€1.5 million raised to ferment alcohol-free grape juice

ontroversy is not always a bad thing. At the start of the year, Villa Noria attracted plenty of it when it released a range of organic fermented Chardonnay, Syrah and Pinot Noir juice using bacteria and non-Saccharomyces yeast-based leaven. That publicity has now enabled its two directors, Fabien Gross and Cédric Arnaud, to raise €715,000 from 215 lenders on the crowdfunding platform Miimosa in just ten days. A further €785,000 from a conventional bank loan gives the company €1.5 million to complete “the world’s first alcohol-free winery”.

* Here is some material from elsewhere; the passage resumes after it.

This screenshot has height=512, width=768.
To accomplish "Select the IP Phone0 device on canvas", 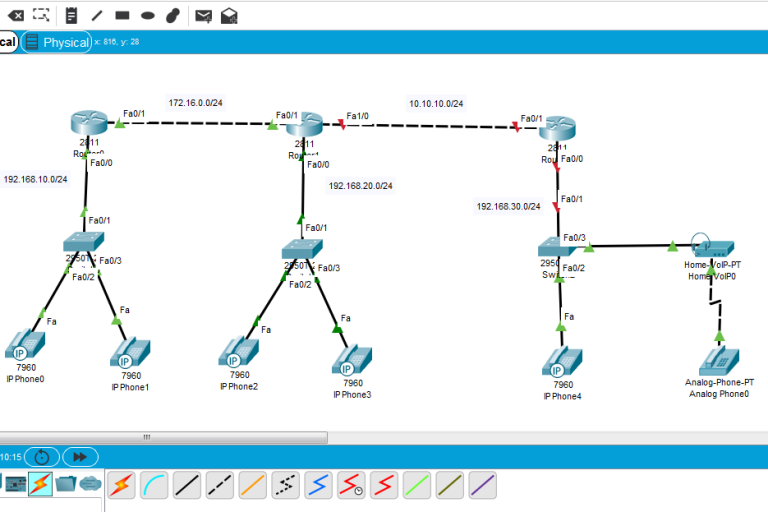I will tap(25, 346).
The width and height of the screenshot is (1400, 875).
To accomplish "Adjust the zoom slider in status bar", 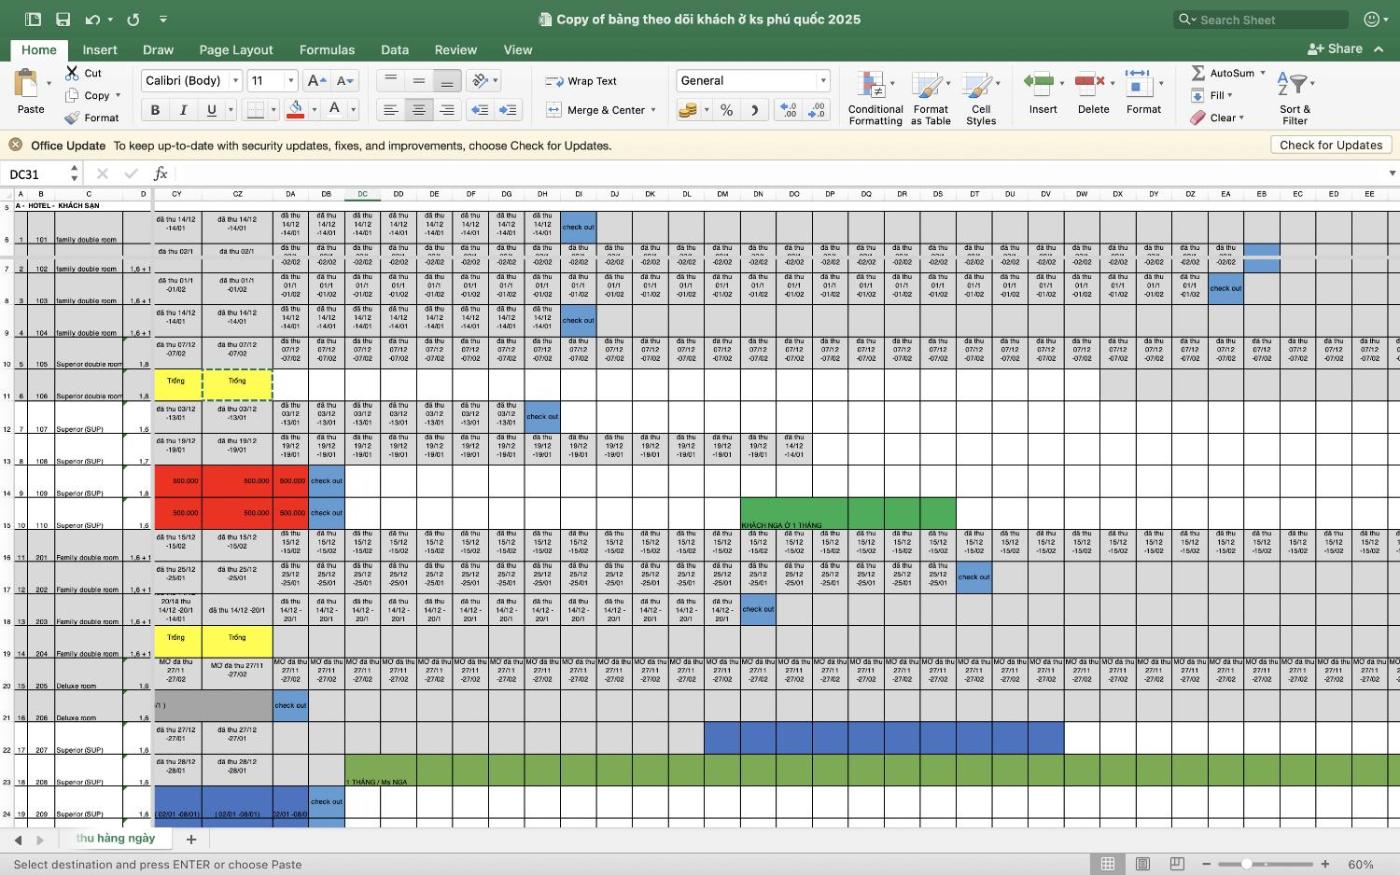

The partners will initially be using the money to increase the storage capacity for their fresh must produced from some of their 95 hectares under vine in Montagnac, Hérault. “We have bought new temperature-controlled tanks equipped with cleaning systems to prevent premature fermentation”, explains Fabien Gross. Other investments include a series of fermenters that look like they’re designed for wine but actually operate like cheese tanks, “with management systems that can ensure fermentations are entirely automated and replicable”. The new equipment will boost production from 100,000 to 400,000 bottles of Levin, and maybe more in the future as Villa Noria has replanted 14 hectares of vines over the past two years.
To guarantee a perfectly sterile product for their customers without having to using any inputs – “no citric acid, sulphites or dimethyl dicarbonate…” – in two months’ time, Gross and Arnaud will also be installing a tunnel that can pasteurise bottles that have already been corked.
Before ordering the cutting-edge equipment, Gross checked that it was compatible with re-usable bottles, which are important in helping him reduce his carbon footprint as much as possible. Though he adds, “non-alcoholic fermentation already uses four times less energy than de-alcoholisation”.